## Task description
Please print the records below exactly as they are.
----- Data provided -----
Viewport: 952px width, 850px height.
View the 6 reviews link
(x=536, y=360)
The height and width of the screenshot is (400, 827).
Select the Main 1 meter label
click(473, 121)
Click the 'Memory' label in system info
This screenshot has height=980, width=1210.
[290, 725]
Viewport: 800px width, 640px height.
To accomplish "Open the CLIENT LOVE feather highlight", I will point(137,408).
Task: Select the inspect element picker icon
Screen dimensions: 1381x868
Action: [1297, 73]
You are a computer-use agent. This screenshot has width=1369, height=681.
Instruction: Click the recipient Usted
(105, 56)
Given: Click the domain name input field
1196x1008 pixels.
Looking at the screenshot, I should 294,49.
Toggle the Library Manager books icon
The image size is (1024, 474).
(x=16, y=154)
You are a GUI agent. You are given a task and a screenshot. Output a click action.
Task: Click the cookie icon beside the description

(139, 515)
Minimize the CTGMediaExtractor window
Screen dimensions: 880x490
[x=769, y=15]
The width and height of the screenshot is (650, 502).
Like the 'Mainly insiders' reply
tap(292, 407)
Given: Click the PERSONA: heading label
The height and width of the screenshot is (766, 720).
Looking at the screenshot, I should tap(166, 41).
-----
## Result of the exercise
Viewport: 952px width, 850px height.
View the 6 reviews link
(x=536, y=360)
The height and width of the screenshot is (400, 827).
Select the Main 1 meter label
click(473, 121)
Click the 'Memory' label in system info
This screenshot has height=980, width=1210.
[290, 725]
Viewport: 800px width, 640px height.
To accomplish "Open the CLIENT LOVE feather highlight", I will point(137,408).
Task: Select the inspect element picker icon
Screen dimensions: 1381x868
Action: [1297, 73]
You are a computer-use agent. This screenshot has width=1369, height=681.
Instruction: Click the recipient Usted
(105, 56)
Given: Click the domain name input field
1196x1008 pixels.
Looking at the screenshot, I should 294,49.
Toggle the Library Manager books icon
The image size is (1024, 474).
(x=16, y=154)
You are a GUI agent. You are given a task and a screenshot. Output a click action.
Task: Click the cookie icon beside the description

(139, 515)
Minimize the CTGMediaExtractor window
Screen dimensions: 880x490
[x=769, y=15]
The width and height of the screenshot is (650, 502).
Like the 'Mainly insiders' reply
tap(292, 407)
Given: Click the PERSONA: heading label
The height and width of the screenshot is (766, 720).
Looking at the screenshot, I should tap(166, 41).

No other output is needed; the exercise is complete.